Ironing

by Vicki Feaver

I used to iron everything:
my iron flying over sheets and towels
like a sledge chased by wolves over snow;

the flex twisting and crinking
until the sheath frayed, exposing
wires like nerves. I stood like a horse

with a smoking hoof,
inviting anyone who dared
to lie on my silver padded board,

to be pressed to the thinness
of dolls cut from paper.
I'd have commandeered a crane

if I could, got the welders at Jarrow
to heat me an iron the size of a tug
to flatten the house.

Then for years I ironed nothing.
I put the iron in a high cupboard.
I converted to crumpledness.

And now I iron again: shaking
dark spots of water onto wrinkled
silk, nosing into sleeves, round

buttons, breathing the sweet heated smell
hot metal draws from newly-washed
cloth, until my blouse dries

to a shining, creaseless blue,
an airy shape with room to push
my arms, breasts, lungs, heart into.

© Vicki Feaver. Published in The Handless Maiden (Cape 1994)

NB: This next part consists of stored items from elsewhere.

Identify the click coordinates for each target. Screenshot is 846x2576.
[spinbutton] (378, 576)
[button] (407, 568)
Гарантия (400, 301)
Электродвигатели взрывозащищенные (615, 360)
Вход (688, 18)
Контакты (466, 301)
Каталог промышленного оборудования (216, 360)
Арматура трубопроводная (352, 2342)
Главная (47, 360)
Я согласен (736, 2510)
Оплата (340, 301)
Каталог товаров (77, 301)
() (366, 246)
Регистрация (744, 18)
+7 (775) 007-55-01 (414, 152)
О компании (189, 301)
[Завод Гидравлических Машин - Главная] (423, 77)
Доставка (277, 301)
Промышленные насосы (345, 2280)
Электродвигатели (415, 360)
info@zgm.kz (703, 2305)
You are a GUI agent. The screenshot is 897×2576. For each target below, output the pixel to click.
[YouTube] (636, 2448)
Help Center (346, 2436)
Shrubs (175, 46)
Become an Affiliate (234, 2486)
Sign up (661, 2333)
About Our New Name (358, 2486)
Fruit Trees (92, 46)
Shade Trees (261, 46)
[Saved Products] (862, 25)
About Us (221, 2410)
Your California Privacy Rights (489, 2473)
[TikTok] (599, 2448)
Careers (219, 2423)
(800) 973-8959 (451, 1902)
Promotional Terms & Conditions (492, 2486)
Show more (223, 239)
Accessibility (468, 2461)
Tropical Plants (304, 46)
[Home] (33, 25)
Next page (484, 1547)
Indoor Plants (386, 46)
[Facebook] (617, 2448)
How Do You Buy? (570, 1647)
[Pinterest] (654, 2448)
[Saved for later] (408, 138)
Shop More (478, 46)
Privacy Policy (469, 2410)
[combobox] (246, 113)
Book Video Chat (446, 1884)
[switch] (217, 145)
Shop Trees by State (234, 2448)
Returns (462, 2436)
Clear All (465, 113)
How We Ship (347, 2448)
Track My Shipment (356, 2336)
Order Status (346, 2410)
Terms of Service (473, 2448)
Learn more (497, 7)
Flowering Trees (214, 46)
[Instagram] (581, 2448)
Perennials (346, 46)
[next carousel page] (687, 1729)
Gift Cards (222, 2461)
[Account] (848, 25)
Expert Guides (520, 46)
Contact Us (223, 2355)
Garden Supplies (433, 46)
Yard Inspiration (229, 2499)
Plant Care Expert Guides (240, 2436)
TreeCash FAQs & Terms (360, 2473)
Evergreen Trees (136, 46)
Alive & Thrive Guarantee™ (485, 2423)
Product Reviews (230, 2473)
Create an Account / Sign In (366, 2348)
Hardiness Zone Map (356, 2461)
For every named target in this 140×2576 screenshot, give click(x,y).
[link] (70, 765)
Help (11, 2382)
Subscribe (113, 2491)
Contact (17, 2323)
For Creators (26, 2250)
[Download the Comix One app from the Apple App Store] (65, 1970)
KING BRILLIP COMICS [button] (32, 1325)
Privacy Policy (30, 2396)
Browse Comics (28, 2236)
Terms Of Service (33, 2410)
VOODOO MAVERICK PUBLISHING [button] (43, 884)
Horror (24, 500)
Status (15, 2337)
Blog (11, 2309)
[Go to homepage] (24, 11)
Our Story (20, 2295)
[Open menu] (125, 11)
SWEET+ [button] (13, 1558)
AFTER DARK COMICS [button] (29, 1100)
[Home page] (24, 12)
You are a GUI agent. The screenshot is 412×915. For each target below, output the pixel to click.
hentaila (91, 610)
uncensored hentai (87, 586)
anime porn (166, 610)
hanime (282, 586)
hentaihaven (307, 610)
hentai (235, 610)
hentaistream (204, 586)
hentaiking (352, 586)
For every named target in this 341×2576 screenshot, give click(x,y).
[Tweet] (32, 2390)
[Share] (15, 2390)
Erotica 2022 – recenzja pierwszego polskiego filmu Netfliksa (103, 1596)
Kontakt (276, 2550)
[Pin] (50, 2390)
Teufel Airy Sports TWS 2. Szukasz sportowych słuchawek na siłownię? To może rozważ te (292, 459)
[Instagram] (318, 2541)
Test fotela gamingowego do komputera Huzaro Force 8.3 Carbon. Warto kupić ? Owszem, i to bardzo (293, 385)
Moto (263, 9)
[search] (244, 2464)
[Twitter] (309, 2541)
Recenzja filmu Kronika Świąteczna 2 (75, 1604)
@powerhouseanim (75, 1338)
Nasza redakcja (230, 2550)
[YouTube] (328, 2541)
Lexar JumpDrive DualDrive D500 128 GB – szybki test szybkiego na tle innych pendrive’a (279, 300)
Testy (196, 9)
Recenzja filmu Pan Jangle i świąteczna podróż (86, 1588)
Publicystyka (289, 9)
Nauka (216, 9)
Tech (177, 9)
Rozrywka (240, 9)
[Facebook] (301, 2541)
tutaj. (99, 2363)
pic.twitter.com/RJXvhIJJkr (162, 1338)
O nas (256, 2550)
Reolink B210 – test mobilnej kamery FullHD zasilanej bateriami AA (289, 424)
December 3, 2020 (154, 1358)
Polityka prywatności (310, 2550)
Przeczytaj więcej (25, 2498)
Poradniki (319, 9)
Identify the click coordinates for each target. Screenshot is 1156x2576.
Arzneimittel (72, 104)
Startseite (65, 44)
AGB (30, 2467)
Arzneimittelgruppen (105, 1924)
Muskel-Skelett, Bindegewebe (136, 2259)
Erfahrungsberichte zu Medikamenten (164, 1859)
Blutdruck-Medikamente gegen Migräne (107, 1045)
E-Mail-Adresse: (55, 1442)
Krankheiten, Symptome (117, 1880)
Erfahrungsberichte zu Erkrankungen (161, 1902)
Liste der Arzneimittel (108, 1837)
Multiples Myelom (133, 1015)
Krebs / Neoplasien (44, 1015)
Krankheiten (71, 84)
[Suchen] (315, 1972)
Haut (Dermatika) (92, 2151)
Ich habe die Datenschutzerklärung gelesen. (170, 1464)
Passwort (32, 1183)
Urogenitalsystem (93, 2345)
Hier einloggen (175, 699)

'Ironing' was inspired by ''The Flower', a poem by the 17th century metaphysical poet George Herbert. He sees the flower's death in winter
and rebirth in the spring as a metaphor for his recovery from a kind of spiritual death - 'And now in age I bud again, I once more feel and dew and rain and relish versing'. I love this poem and wrote my own recovery poem as a response to it using my relationship to ironing. I remember ironing the blouse and describing in my notebook the sensations I felt. Two more things in the poem came out of my experience - I used to make rows of cut-out paper dolls with my children and I lived in Newcastle and once went to see a ship launched at Jarrow.